Hydroxychloroquine & COVID-19: the Evidence

It’s amazing how many people there are on social media who seem completely convinced that hydroxychloroquine is a totally effective remedy for Covid-19.

In a (probably vain) attempt to stem the tide of gullibility I’m sharing this link to an article in The Lancet.

If you can’t be bothered to read the paper here is the summary of the conclusions:

We were unable to confirm a benefit of hydroxychloroquine or chloroquine, when used alone or with a macrolide, on in-hospital outcomes for COVID-19. Each of these drug regimens was associated with decreased in-hospital survival and an increased frequency of ventricular arrhythmias when used for treatment of COVID-19.

It’s not a properly randomised trial (which probably should be done at some point) but this study does support the view that hydroxychloroquine has no therapeutic value against COVID-19. Why then have so many fallen for the myth that it has?

Update: June 4th the Lancet article referred to above has now been retracted…
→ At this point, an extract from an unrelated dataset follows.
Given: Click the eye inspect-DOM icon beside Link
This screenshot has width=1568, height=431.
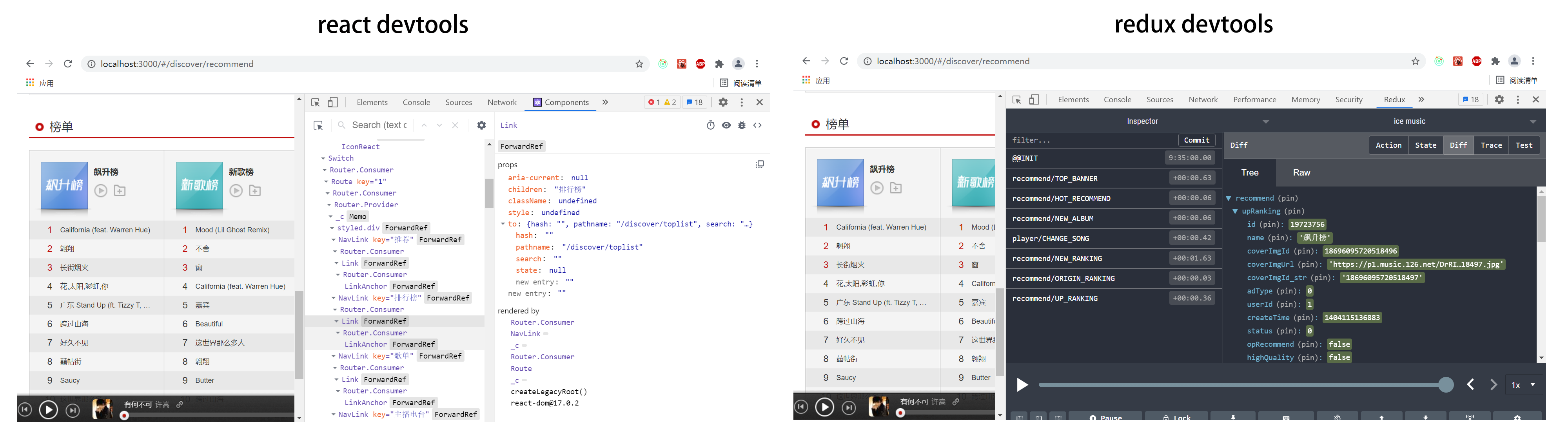Looking at the screenshot, I should click(x=726, y=125).
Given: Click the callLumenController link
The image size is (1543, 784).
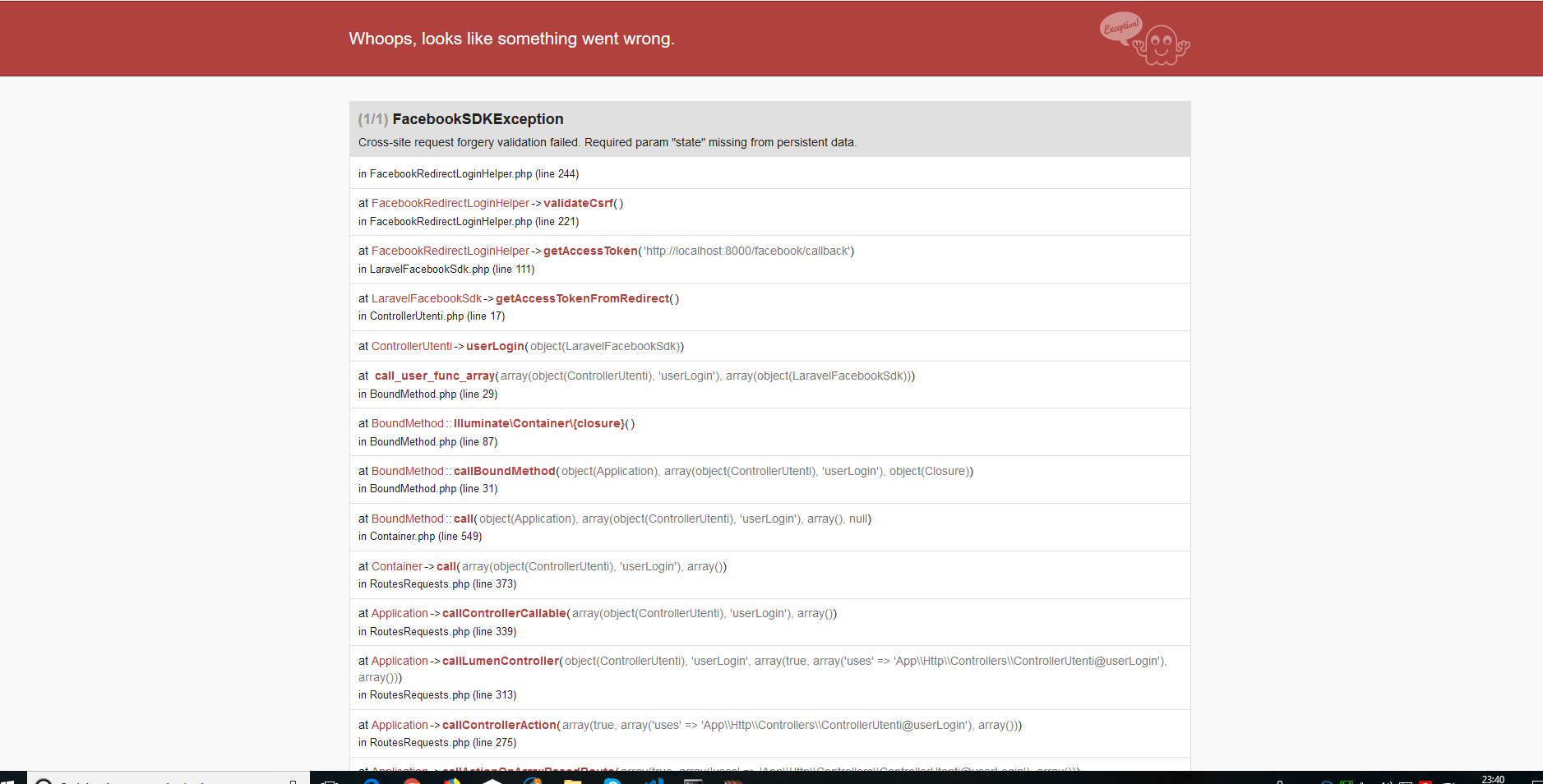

5 Responses to “Hydroxychloroquine & COVID-19: the Evidence”

  1. Anton Garrett Says:

    Claims that chloroquine (with or without a hydroxyl radical attached) are some help against SARS-CoV-2 came from this paper published on February 4th:

    https://www.nature.com/articles/s41422-020-0282-0

    although this study is in vitro rather than in vivo. Chloroquine is a fairly generic antiviral drug that increases the pH necessary for virus/cell fusion. There was also this work reported in mid-March from France:

    https://www.connexionfrance.com/French-news/French-researcher-in-Marseille-posts-successful-Covid-19-coronavirus-drug-trial-results

    The UK banned the export of chloroquine phosphate on February 25th and of hydroxychloroquine on March 13th:

    https://www.gov.uk/government/publications/medicines-that-cannot-be-parallel-exported-from-the-uk#history

    This drug is out of patent and therefore relatively inexpensive, which would make it attractive if it proved effective and an entire population was at risk. It was not wholly irrational to hope, at least some weeks ago, that it could help. Nor does the new Lancet study settle the matter, for it is based on persons who are already pretty ill (mortality proved to be 12%); so the use of this drug as a preventative or to try to stop mild cases worsening cannot reliably be inferred from this data. Also the study does not look at hydroxychloroquine in conjunction with zinc supplements; chloroquine acts to pump Zn across cell membranes, and intracellular Zn exerts an antiviral effect. I have no idea what the truth is but I don’t think the matter is settled yet and I welcome further studies.